Boogers also addressed the SP’s performance in Oss, where the party remained dominant but posted only modest gains. While national polling had indicated surging support for the SP, the party had effectively reached its electoral “ceiling” in the city; the party’s vote share had little room for further growth. Boogers did identify one clear connection between national developments and the local vote: the increased turnout, which he attributed to the recent collapse of the Balkenende cabinet. Without the heightened political attention brought on by the impending election in January, voter participation would likely have been significantly lower.

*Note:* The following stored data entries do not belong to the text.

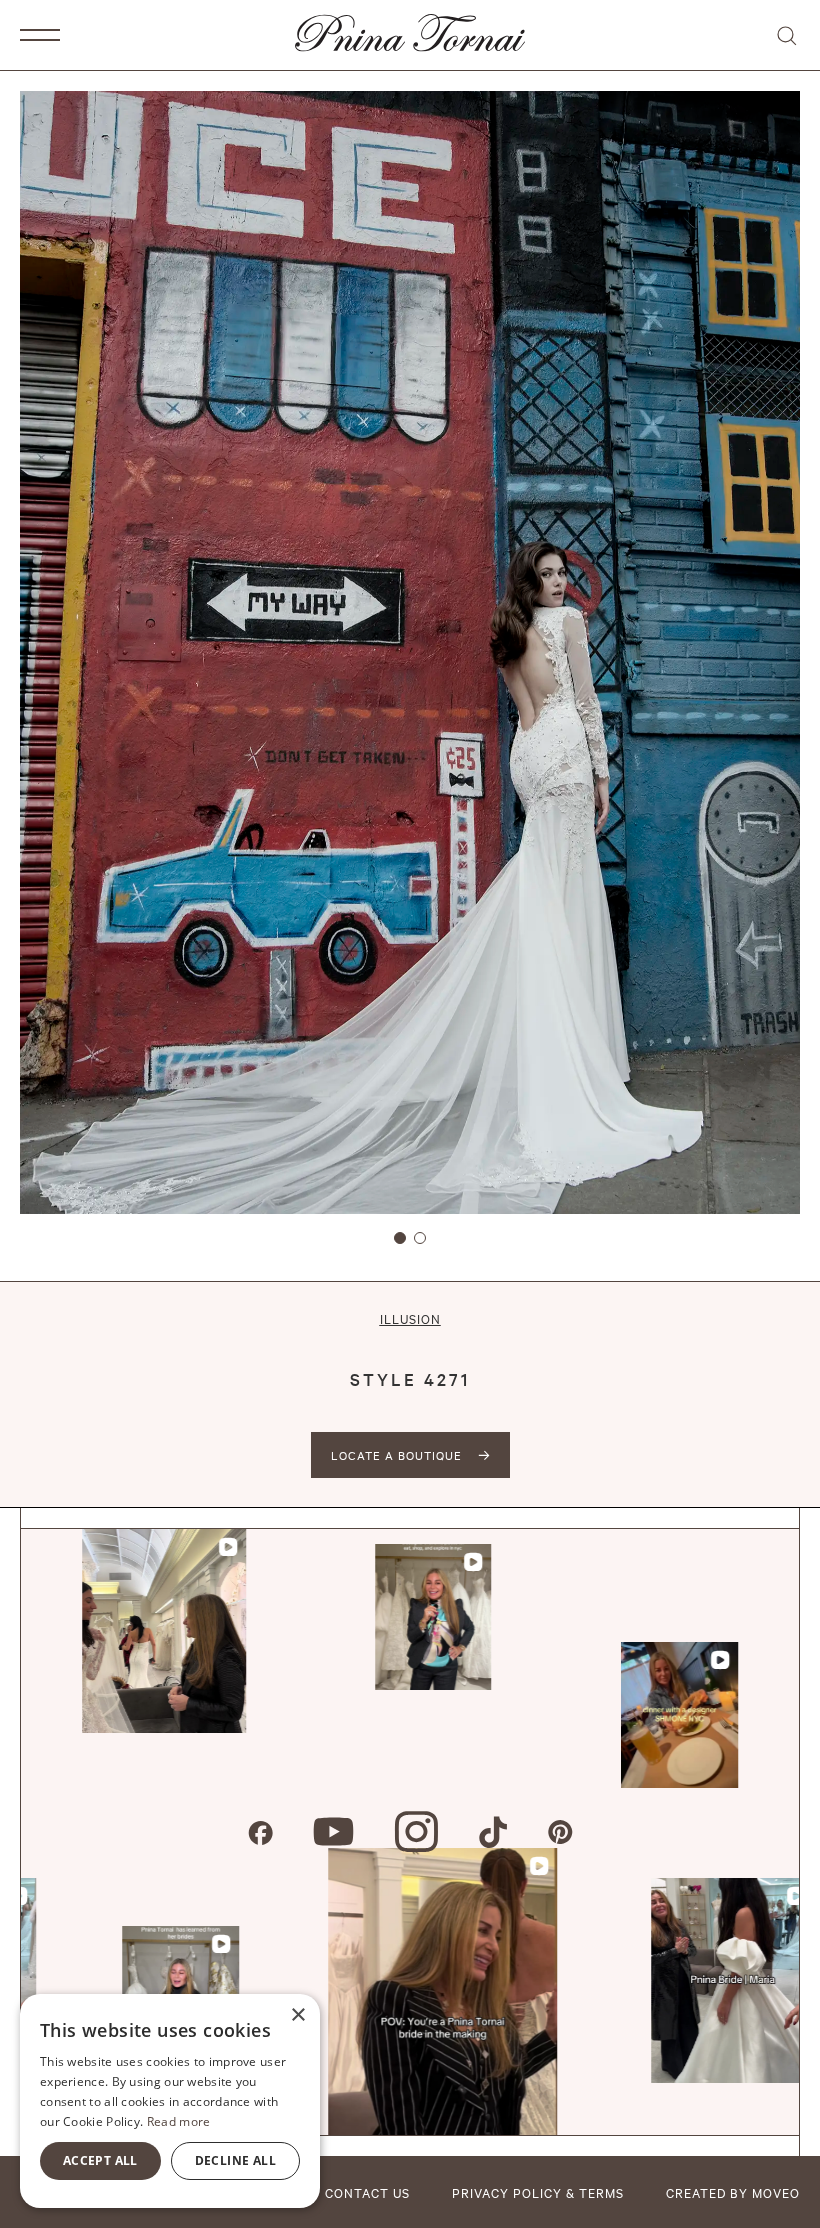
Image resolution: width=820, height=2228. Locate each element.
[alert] (170, 2101)
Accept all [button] (100, 2160)
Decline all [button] (235, 2160)
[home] (410, 35)
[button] (40, 35)
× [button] (297, 2015)
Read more (179, 2121)
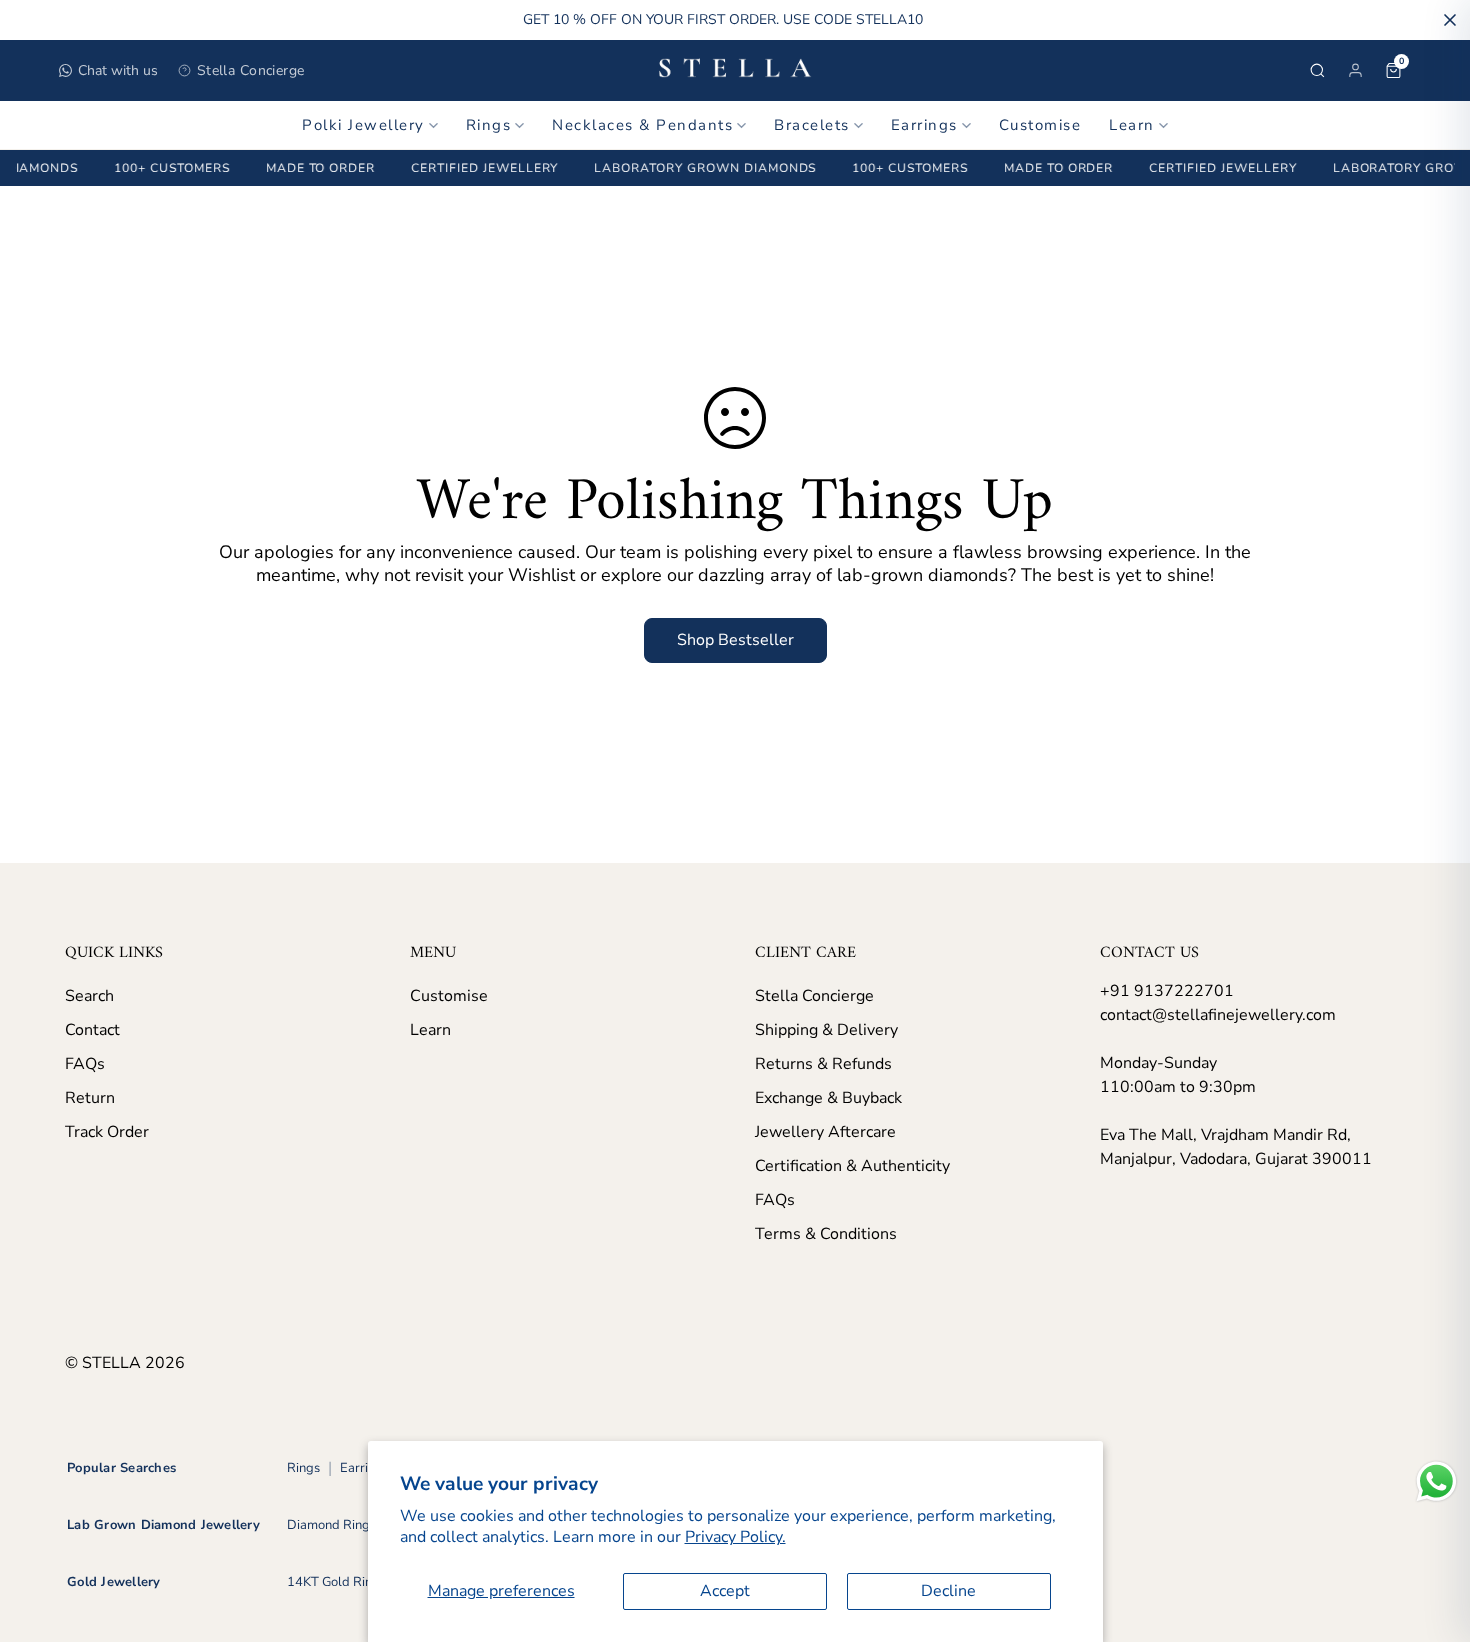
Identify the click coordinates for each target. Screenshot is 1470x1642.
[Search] (1317, 70)
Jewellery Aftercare (825, 1132)
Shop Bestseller (735, 640)
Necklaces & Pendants (642, 125)
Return (90, 1098)
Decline (948, 1591)
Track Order (107, 1132)
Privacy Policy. (735, 1537)
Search (89, 996)
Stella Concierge (251, 70)
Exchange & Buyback (828, 1098)
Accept (725, 1591)
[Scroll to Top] (1431, 1533)
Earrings (924, 125)
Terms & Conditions (826, 1234)
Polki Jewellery (363, 125)
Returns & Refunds (823, 1064)
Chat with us (118, 70)
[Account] (1355, 70)
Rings (489, 125)
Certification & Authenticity (852, 1166)
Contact (92, 1030)
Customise (1040, 125)
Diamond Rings (331, 1525)
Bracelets (812, 125)
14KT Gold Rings (336, 1582)
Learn (1132, 125)
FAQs (85, 1064)
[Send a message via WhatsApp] (1436, 1481)
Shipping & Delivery (826, 1030)
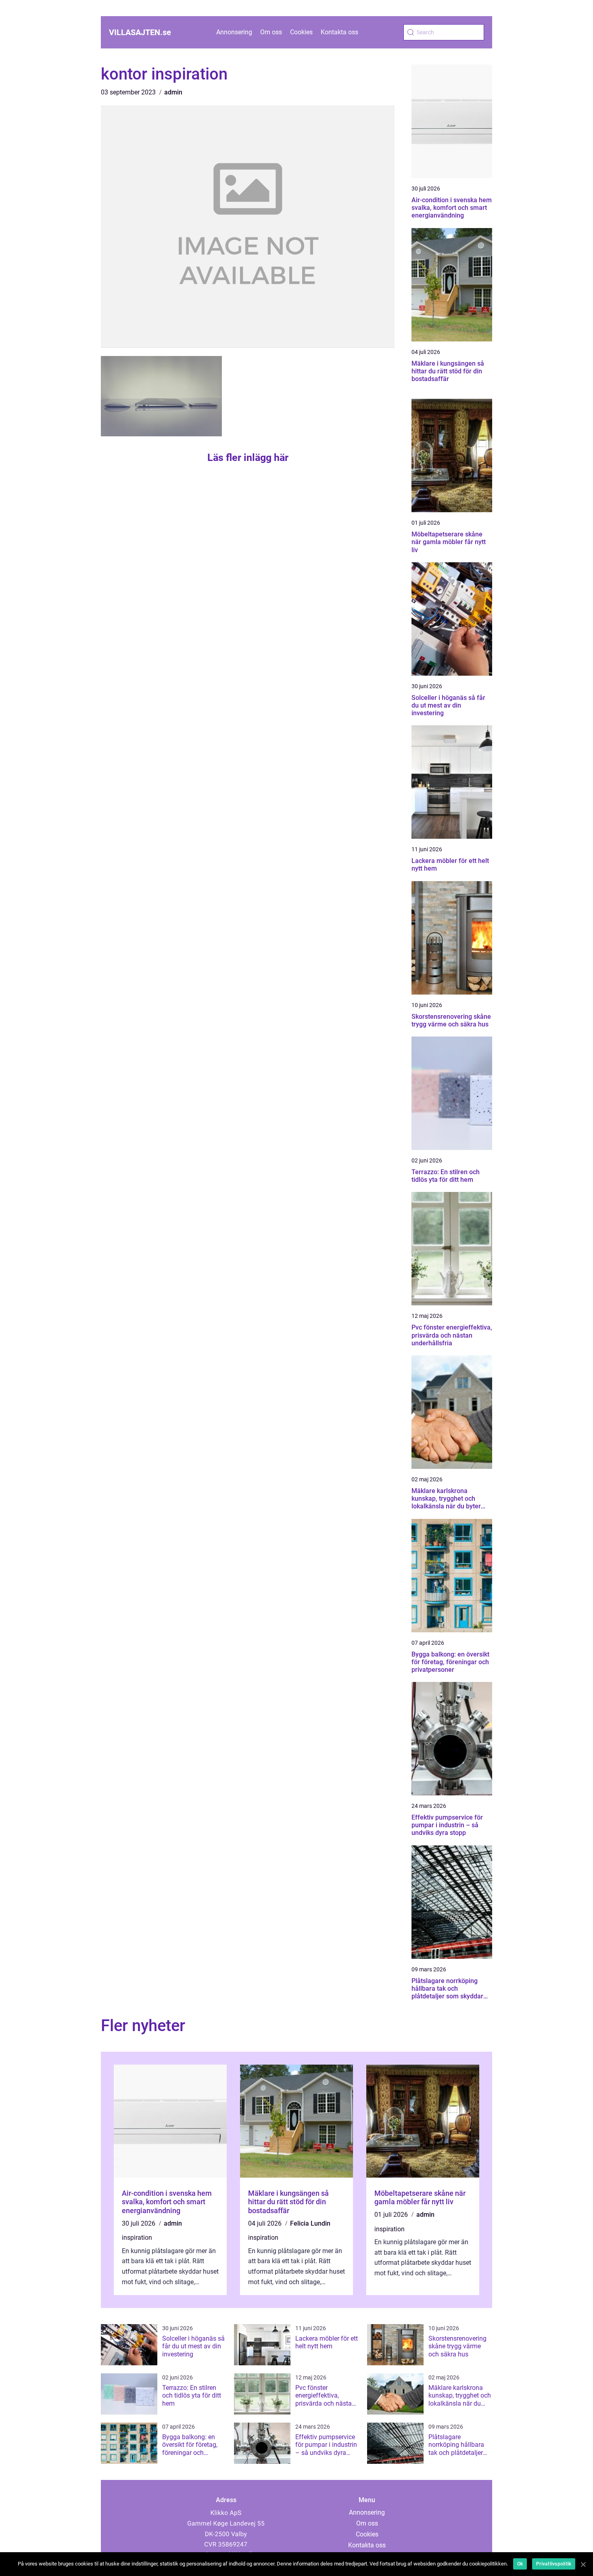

=== Lilian Marijnissen ===
During the election in Oss, 17-year-old Lilian Marijnissen—daughter of national SP leader Jan Marijnissen—occupied the 16th position on the SP’s candidate list. Her candidacy prompted a minor controversy when the LPF's municipal lead candidate, Fred Gijsbers, argued that her age rendered her ineligible under Dutch electoral law. However, Mayor Herman Klitsie clarified that candidates younger than 18 may legally stand for election, provided they reach the age of majority during the upcoming council term.

Despite her low placement on the list, Lilian Marijnissen secured 550 preference votes—sufficient to win a seat on the Oss city council. Because she had not yet reached the age of eligibility, she was unable to take office immediately following the November 2002 election. Instead, she joined the council on 11 September 2003 after an SP councillor resigned, vacating a seat. Marijnissen remained a member of the Oss municipal council until 20 October 2016, later entering the national parliament in March 2017. In December of that same year, she succeeded Emile Roemer as SP parliamentary leader. She stood as the party's lead candidate in the general elections of 2021 and November 2023 before resigning in December 2023.